Disabled bungalows

Funkychic45
Funkychic45 Online Community Member Posts: 6 Listener
Hi I'm 56 n had 2 servere strokes...n numb the waist down wards on right side...iv beeb told by council that I qualify for disabled bungalow...( but that's where ut stops..( no more information...I do know they bungalows free but how do I get one of them? Iv put 3 dr letters requesting urgent move to my mental health n problem...but still nothing...please just some advice 

Comments

  • janer1967
    janer1967 Online Community Member Posts: 21,922 Championing
    Hi there 

    Are you currently in council housing ? If so then contact the housing team . 
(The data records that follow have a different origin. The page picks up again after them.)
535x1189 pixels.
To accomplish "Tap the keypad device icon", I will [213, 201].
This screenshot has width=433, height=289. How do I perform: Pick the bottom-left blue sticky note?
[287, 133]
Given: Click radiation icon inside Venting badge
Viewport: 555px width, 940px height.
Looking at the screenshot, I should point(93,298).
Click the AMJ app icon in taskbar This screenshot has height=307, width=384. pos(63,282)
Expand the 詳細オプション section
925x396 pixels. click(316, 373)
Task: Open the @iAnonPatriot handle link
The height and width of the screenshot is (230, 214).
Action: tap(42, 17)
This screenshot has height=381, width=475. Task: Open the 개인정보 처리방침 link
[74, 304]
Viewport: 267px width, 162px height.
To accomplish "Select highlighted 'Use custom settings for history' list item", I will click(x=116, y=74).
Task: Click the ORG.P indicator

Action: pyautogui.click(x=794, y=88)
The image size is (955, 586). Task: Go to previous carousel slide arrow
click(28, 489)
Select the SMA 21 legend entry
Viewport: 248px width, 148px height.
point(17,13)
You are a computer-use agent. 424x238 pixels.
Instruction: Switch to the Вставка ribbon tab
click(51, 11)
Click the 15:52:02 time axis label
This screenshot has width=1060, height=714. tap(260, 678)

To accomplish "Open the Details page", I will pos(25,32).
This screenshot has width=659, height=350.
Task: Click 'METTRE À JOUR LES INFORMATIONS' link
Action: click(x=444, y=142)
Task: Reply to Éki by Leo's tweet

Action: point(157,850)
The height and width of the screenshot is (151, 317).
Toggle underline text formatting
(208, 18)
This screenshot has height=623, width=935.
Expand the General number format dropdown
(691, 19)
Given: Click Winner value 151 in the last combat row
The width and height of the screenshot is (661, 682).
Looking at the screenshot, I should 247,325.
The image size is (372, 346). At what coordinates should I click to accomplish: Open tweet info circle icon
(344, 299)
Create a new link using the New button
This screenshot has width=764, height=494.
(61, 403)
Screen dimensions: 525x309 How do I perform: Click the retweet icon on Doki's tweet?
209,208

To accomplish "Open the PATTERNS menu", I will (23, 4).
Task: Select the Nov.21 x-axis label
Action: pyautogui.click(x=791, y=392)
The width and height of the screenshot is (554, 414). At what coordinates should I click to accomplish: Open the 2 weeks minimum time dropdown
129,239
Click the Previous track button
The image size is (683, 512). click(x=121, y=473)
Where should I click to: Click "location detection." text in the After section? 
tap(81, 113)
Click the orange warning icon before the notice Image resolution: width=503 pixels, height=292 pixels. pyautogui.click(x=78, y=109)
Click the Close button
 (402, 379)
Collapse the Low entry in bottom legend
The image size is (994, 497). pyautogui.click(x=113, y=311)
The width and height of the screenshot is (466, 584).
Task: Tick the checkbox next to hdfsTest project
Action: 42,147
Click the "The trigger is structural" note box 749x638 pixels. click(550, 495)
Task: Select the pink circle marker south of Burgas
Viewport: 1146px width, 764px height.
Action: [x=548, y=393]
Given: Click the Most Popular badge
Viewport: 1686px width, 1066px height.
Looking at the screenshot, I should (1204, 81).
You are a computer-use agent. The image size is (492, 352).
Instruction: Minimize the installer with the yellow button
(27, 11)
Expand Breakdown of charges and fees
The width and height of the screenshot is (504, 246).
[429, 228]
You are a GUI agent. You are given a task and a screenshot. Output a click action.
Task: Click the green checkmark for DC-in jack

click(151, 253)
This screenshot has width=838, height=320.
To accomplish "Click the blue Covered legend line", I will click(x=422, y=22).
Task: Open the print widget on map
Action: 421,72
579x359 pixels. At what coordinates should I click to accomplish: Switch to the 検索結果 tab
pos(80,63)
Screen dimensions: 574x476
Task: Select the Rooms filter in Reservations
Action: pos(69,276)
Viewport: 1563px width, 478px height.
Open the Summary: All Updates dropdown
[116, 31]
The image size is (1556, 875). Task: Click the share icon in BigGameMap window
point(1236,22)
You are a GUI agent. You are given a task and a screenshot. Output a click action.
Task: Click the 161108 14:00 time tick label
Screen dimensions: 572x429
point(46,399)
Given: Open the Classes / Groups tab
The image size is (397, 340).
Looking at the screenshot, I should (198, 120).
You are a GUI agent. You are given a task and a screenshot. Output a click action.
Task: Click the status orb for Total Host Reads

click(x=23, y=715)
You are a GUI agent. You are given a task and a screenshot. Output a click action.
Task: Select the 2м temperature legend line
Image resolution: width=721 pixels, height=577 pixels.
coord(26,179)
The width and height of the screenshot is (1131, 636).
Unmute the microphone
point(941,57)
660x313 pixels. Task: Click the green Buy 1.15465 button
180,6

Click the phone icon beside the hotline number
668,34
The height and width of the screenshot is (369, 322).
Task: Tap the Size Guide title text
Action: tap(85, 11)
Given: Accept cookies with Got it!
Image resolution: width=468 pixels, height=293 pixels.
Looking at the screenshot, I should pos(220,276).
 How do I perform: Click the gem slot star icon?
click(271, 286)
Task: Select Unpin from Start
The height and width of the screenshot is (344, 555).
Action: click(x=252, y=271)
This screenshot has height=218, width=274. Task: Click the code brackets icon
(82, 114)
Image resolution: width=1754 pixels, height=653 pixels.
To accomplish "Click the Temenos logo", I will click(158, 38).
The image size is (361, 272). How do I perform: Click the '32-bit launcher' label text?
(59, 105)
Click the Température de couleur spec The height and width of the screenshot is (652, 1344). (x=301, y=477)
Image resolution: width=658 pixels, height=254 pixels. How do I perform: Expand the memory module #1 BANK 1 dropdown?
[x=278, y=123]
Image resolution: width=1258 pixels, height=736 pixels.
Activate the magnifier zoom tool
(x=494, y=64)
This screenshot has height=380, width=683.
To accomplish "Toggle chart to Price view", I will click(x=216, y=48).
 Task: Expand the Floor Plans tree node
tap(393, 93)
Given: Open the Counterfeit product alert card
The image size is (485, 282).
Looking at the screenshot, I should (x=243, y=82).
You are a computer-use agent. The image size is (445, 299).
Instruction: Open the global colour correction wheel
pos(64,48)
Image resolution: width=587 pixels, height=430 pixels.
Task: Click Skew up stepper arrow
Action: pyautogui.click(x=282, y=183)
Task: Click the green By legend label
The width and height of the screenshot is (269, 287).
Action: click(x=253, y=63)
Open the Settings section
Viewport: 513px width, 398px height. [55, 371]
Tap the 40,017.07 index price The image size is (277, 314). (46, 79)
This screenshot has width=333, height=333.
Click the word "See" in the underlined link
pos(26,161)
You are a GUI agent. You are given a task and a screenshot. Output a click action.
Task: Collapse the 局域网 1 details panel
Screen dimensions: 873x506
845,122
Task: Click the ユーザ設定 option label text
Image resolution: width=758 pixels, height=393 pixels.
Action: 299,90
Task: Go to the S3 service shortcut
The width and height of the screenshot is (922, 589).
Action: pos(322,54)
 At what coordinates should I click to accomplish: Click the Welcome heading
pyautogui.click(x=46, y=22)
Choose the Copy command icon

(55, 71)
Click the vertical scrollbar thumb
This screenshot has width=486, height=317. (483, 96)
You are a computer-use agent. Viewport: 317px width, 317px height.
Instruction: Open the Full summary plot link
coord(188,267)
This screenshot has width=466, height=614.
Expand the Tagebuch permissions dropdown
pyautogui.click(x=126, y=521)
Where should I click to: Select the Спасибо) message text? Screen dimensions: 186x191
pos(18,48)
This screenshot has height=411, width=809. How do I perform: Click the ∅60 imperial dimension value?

    If not you will need to get on the council housing register 

    Have you had a care needs assessment by occupational therapist they should send report to housing to show you need bungalow 

    Each council works.different so hard to advise without knowing your current housing situation so the first point of call would be your local housing team you will find details on council website 
  • Funkychic45
    Funkychic45 Online Community Member Posts: 6 Listener
    Iv done all this...I'm in band 2 iv sent 3 Dr's letters in...I have seen they have empty bungalow but they don't put it into the bidding lists...its wrong how iv been treated....
  • Funkychic45
    Funkychic45 Online Community Member Posts: 6 Listener
    I'm in a 2 bedroom ground floor flat that has mold n damp issues...( council) the homechoice told me I qualify for a bungalow....
  • janer1967
    janer1967 Online Community Member Posts: 21,922 Championing
    All you can do is bid on them when they are listed 

    Just because you think there are empty bungalows they may need repairs etc 

    Bungalows are always in demand I waited over a year to get mine and I was in a house I couldn't get in or out of or get upstairs I had to sleep in lounge and use a commode to toilet 
  • Luchia
    Luchia Online Community Member Posts: 615 Empowering
    Iv done all this...I'm in band 2 iv sent 3 Dr's letters in...I have seen they have empty bungalow but they don't put it into the bidding lists...its wrong how iv been treated....
    Just because you have seen an empty bungalow doesn’t mean it will go up for bidding, it could be reserved stock for emergencies, waiting repair, already allocated and waiting for approval etc, even on Band 2 you will have a bit of a wait as there is a huge demand. 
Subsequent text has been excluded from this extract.